Comme il a été clairement dit, « l'impossibilité de remettre en cause les décisions de justice passées en force de chose jugées et devenues irrévocables du fait de l'expiration des voies de recours est évidemment une des manifestations les plus intangibles du principe de la sécurité juridique »(20).

La Cour de cassation est stricte dans son appréciation de l'autorité de la chose jugée. Elle retient par exemple que la survenance d'une jurisprudence européenne consacrant l'égalité successorale entre les enfants d'une même personne ne constitue pas un évènement nouveau de nature à mettre en échec l'autorité de la chose jugée(21). « La sécurité juridique des droits résultant d'un jugement irrévocable, en raison de la légitimité d'un tel but, est de nature à justifier une ingérence dans les droits garantis par la CEDH »(22).

Quant aux délais de prescription ou de recours, dont l'expiration assure la préservation d'une situation de droit acquise, c'est là encore une exigence de la sécurité juridique avec laquelle les praticiens ont sans cesse à composer. La Cour EDH répond régulièrement aux recours visant à contester les effets de l'expiration des délais que le droit à un tribunal se prête à des limitations, notamment liées aux conditions de recevabilité d'un recours(23). Et tant que les délais ne sont pas exagérément courts, ils ne constituent pas une entrave à l'accès au juge(24).

On trouve encore dans cette détermination du caractère raisonnable du délai une manifestation de la tension suscitée par l'exigence de sécurité juridique. Il s'agit de garantir les situations de droit acquises, sans négliger les droits des tiers. La Cour de cassation a eu l'occasion de procéder à cette mise en balance en jugeant qu'une action en recherche de paternité, prescrite comme étant engagée plus de dix années après la majorité du demandeur et tendant à remettre en cause une situation stable depuis cinquante ans, « porte atteinte à la sécurité juridique », de sorte « que la prescription opposée au demandeur ne porte pas, au regard du but légitime poursuivi, une atteinte disproportionnée au droit au respect de sa vie privée et familiale »(25). Sans être imprescriptible, le délai pour agir doit donc être raisonnable(26).

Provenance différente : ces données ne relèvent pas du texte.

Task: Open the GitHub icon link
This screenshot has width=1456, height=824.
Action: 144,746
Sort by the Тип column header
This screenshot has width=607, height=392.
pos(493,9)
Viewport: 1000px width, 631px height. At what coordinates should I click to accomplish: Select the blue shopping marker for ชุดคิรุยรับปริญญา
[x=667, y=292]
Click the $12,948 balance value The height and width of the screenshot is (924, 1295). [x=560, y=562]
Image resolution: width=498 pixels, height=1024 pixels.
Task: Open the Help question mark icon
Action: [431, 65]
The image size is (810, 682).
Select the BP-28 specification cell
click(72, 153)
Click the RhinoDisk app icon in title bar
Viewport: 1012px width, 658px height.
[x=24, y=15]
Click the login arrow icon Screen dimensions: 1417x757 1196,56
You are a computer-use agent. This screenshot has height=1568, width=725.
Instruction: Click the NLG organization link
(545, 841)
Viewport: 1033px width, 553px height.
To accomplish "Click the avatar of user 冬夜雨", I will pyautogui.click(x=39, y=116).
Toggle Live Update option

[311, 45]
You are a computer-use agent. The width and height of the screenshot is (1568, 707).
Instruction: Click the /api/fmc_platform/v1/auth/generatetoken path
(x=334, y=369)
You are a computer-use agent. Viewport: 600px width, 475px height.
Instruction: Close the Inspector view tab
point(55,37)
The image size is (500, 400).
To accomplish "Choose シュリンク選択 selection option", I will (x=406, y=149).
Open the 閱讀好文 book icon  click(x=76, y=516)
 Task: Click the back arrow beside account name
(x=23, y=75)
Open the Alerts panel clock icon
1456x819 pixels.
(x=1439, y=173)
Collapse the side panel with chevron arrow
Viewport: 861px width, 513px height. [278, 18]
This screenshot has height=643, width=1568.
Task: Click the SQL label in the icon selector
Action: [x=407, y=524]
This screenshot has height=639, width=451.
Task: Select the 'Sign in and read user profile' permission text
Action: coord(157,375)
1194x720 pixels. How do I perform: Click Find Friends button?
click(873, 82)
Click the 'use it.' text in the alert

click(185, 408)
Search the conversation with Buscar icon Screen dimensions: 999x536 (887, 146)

Pour sa part, la Cour de justice de l'Union européenne s'est attachée à concilier la sécurité juridique procédant de l'écoulement du délai de prescription avec les droits des consommateurs. La Cour a jugé que ce délai doit se concilier avec l'exigence de protection du consommateur par la législation sur les clauses abusives(27). Une nouvelle fois, le juge a recherché un point d'équilibre entre impératif d'effectivité des droits du justiciable -- en l'occurrence le consommateur -- et la sécurité juridique.

Ces principes constitutifs de la sécurité juridique, en ce qu'ils permettent le maintien des situations de droit acquises étant rappelés, on va voir que, parce que le procès ne peut se résumer à l'application mécanique d'un état de droit établi, il peut souvent conduire à ce qu'il soit dérogé aux exigences strictes de la sécurité juridique.

B. La sécurité juridique à l'épreuve du droit en litige

Dans le cadre litigieux, la prévisibilité de la loi, dont on a dit qu'elle constituait un élément essentiel de la sécurité juridique est nécessairement mise à mal et cette sécurité juridique avec elle. Elle l'est tout d'abord lorsqu'il faut déterminer la loi applicable au litige : c'est la question sans cesse reposée de l'application de la loi dans le temps (1.). Elle l'est ensuite par la remise en cause des situations de droit à laquelle les procès peuvent aboutir (2.).

1. La difficile détermination de la loi applicable au litige en cours

Déterminer la loi applicable à une situation de fait, c'est essayer de trouver une réponse que l'on peine à faire définitive à une question pourtant simple : « lorsque successivement différentes lois portent sur un même objet, laquelle d'entre elles doit être suivie pour juger et régler certains actes et leurs effets ? »(28).

La règle connue d'application de la loi dans le temps résultant de l'article 2 du Code civil trouve sa justification dans le fait qu'il serait « illogique d'appliquer une règle juridique à une époque où elle ne pouvait pas être connue »(29). La non-rétroactivité de la loi « est un facteur d'ordre et de sécurité juridique » du point de vue des justiciables, car « elle protège les droits subjectifs contre les interventions du législateur en empêchant de remettre en question les actes antérieurs à la loi nouvelle »(30).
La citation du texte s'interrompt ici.